§ **Aim of the exercise**
Swap every "location" in the lines below for "position", changing nothing else, and leave the pictures out of your answer.

§ **Input material**
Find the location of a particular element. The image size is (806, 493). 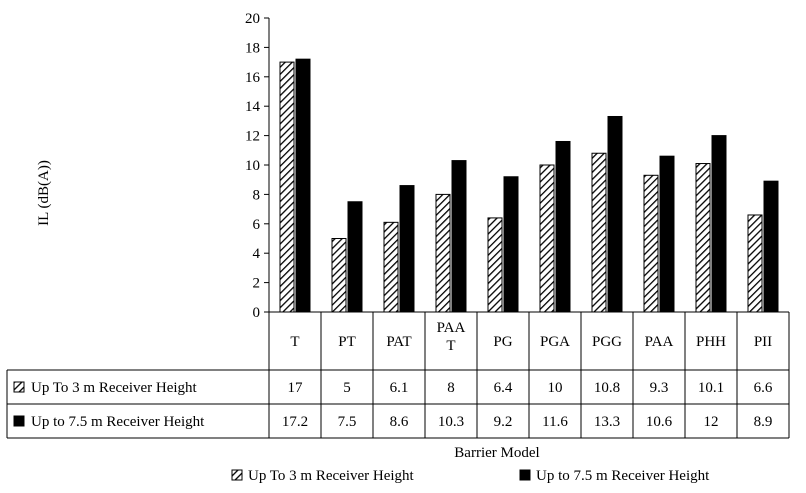

y-tick-label: 6 is located at coordinates (257, 225).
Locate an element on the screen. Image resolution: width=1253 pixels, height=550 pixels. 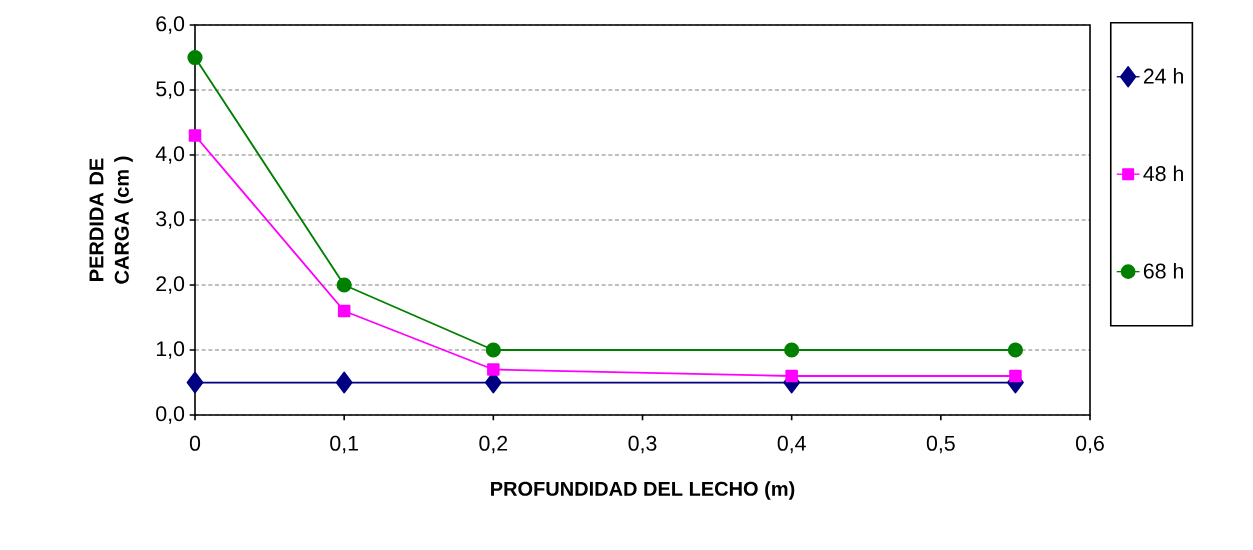
x-tick-label: 0,6 is located at coordinates (1090, 444).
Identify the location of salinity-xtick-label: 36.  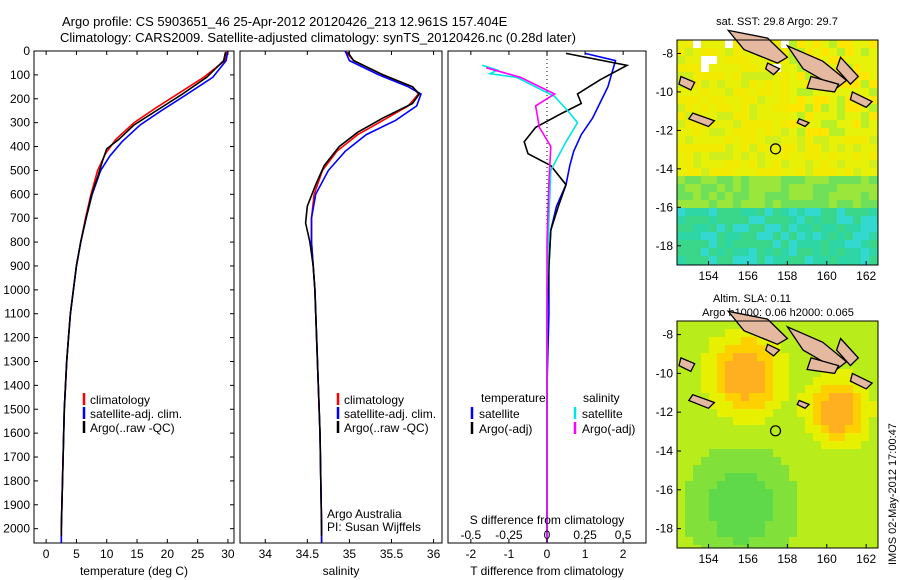
(434, 554).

§ **Task answer**
Find the position of a particular element. The image size is (806, 493). 

y-tick-label: 6 is located at coordinates (257, 225).
Locate an element on the screen. Image resolution: width=1253 pixels, height=550 pixels. 
x-tick-label: 0,6 is located at coordinates (1090, 444).
Identify the position of salinity-xtick-label: 36.  
(434, 554).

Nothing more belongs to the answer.